Guardrails Evaluators

Overview

Traceloop Hub includes 12 built-in evaluators organized into three categories. Each evaluator can be configured to run in pre_call mode (on user input), post_call mode (on LLM output), or both depending on your security and quality requirements.

Evaluator Categories

Safety Evaluators (6)

Detect harmful, malicious, or sensitive content to protect users and maintain platform safety.

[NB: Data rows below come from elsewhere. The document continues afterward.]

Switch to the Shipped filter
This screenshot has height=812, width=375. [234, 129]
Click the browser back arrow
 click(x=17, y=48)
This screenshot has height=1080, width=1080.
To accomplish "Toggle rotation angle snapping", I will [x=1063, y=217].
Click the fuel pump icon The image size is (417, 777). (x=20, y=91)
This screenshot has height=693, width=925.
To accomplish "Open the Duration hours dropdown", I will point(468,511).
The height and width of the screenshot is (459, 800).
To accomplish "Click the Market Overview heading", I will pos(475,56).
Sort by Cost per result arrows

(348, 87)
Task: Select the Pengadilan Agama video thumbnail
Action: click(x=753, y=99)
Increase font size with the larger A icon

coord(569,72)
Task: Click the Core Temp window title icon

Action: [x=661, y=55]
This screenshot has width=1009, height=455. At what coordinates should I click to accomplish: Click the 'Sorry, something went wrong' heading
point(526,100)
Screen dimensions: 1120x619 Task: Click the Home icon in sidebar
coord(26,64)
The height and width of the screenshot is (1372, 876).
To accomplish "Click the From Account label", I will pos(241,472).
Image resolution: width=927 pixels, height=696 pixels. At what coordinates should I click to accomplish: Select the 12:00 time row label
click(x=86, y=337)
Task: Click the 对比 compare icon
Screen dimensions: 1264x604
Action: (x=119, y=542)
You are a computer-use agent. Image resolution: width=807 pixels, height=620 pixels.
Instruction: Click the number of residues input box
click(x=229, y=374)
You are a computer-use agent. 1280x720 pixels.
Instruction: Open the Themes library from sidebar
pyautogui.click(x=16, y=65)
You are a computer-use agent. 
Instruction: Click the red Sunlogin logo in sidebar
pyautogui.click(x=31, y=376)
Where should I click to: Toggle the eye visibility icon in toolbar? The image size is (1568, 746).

PII Detector - Detects personally identifiable information
Secrets Detector - Identifies exposed secrets and API keys
Prompt Injection - Detects prompt injection attacks
Profanity Detector - Detects profane language
Sexism Detector - Identifies sexist content
Toxicity Detector - Detects toxic/harmful content

Validation Evaluators (3)

Ensure data meets format, structure, and syntax requirements.

Regex Validator - Custom pattern matching
JSON Validator - JSON structure validation
SQL Validator - SQL syntax validation

Quality Evaluators (3)

Assess communication quality, clarity, and confidence.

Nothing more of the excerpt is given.